Reason I'm asking from that viewpoint is to see at which point you are losing steam. Is it after the setup and midway? Is the sticking point maybe approx the same place in each story?
When I am writing my novels, I occasionally go a bit dry (I refuse to say that I'm "blocked" because I'm not -- instead I'm just at a turning point). So what I do is skip ahead a bit and start to write there. I write detective stories, so maybe if I'm in the middle of a meeting at police HQ and it's kinda dull, let's say it's chapter 22, then I just go ahead a bit and write ch 25 which is a romantic encounter or ch 32 which is the big car chase. Now I'm just making up chapters here, but the point is that I re-start my writing at a totally different place in the story, to regain freshness. I write the "car chase" scene and then I soon find that I can get back to the police HQ scene and finish it up.
Now you're writing short stories but it's the same -- there's a setup where you start the story by introducing the protagonists, then the exposition where the bulk of the story goes, then a switch or change or some incident which is the crux of the story, and then the resolution afterward. If the story is a longer one, you'll have more than one crux point and therefore a couple of semi-resolutions.
So are you getting stuck with the initial setup, the exposition, the crux incident, or the resolution? If you can identify a specific place in your stories where you keep losing steam, and it's the same for each story, you may be able to identify the reason due to the certain locale.

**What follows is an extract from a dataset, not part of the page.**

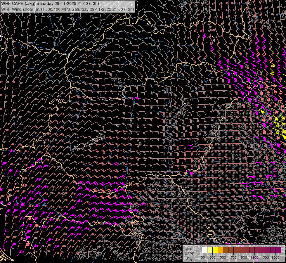Pick the bright yellow CAPE legend swatch

[x=215, y=250]
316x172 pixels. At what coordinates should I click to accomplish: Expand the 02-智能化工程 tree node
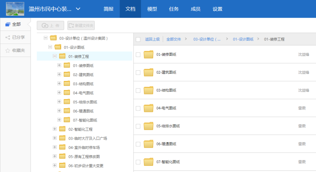(x=55, y=129)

There may also be another aspect of this situation which I am not trying to put you onto a spot about, but you must consider this... is perhaps your story idea too thin? In other words, are you trying to stretch a very small incident or thematic idea too far? Realize that the deeper that a story idea goes, the more introspective and the more "mature", the longer a story is needed to first introduce it, then expand it, then resolve it. Give this some strong thought and consideration. For example, if the story idea is "Mary has a frustrating staff meeting at work" it might need to be expanded into "Mary has some ideas for improving the work in her legal office but each time she tries to give them to upper management she's shut down because, she thinks, she's a woman and maybe is too new at her job." Which would call for a more complex and longer story.

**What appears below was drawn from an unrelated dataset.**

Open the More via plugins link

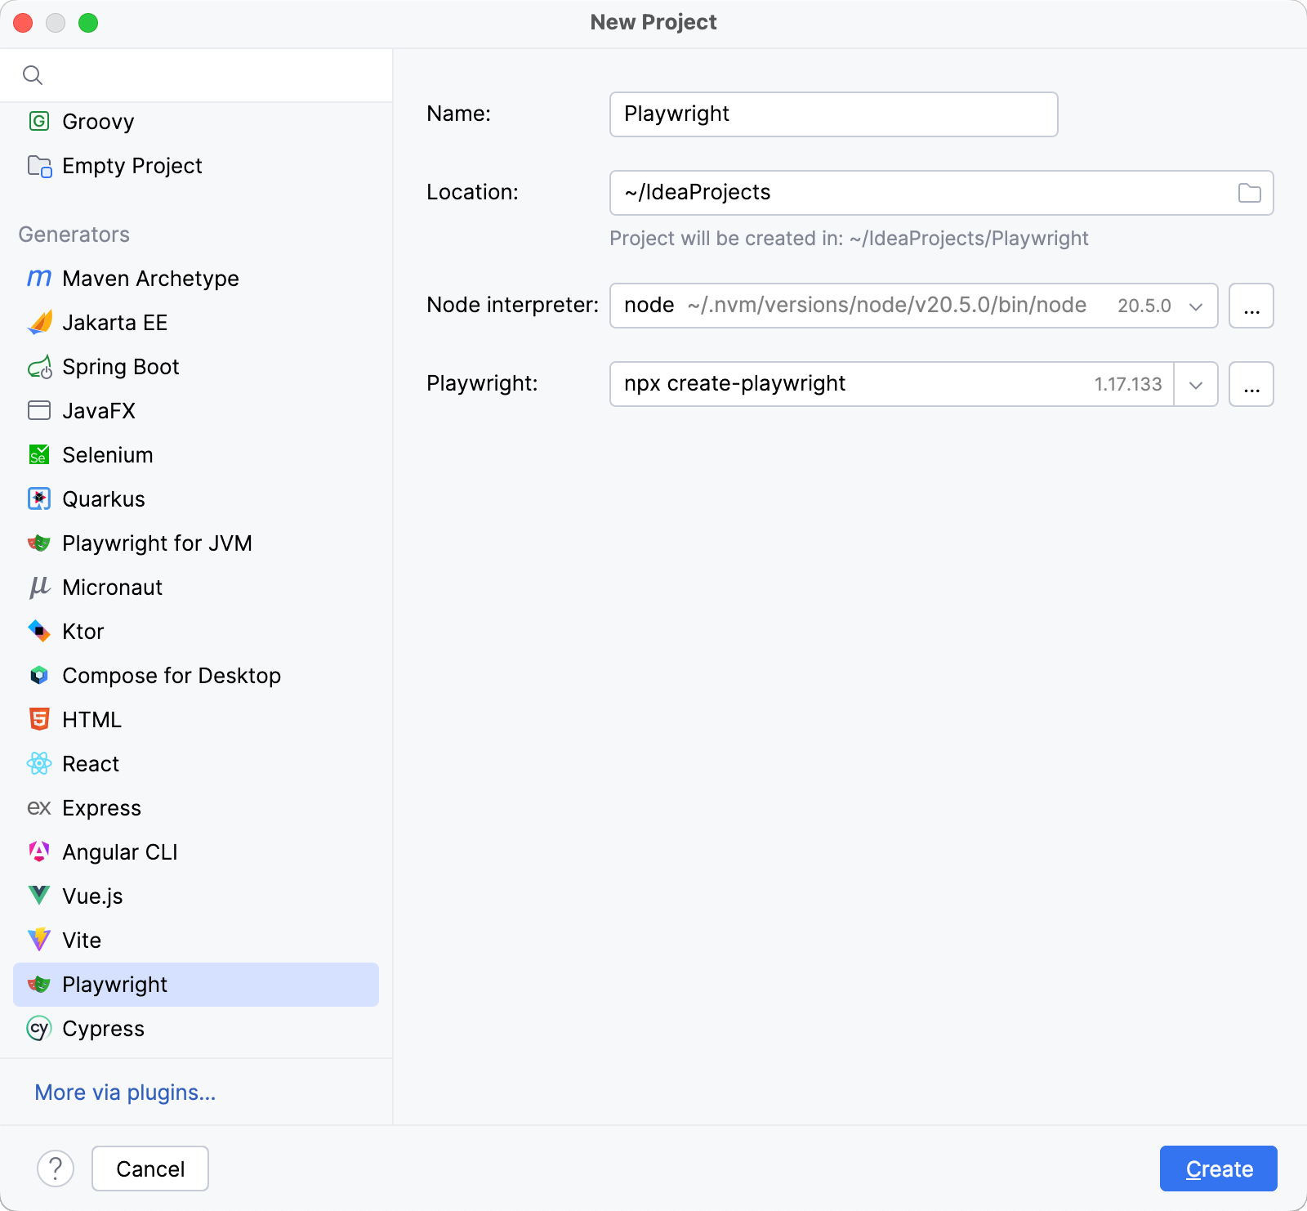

So maybe, just maybe, your initial story ideas are a bit to sparse to develop into a full story? I dunno -- you're the one who can answer that one.
Part of this might also be that you're simply not yet practiced or developed that well as a story writer. Nobody starts fully out and writes great stories immediately (maybe a prodigy might) but understand that writing fiction requires 2 things: the innate talent and then the developed skill. This is exactly the same as a physical skill. If a man is 5-2 it's unlikely he'll ever be a pro footballer, but if he's 6-4 and strong and fast, then this innate talent (physical) can be developed into a career with his becoming skilled.
So you may have the talent but you simply haven't yet become skilled at story writing yet -- and hey, it takes a lot of hard work. Ideas and concepts may be in your head but you still have to develop the writing skill to get them onto the page (or screen).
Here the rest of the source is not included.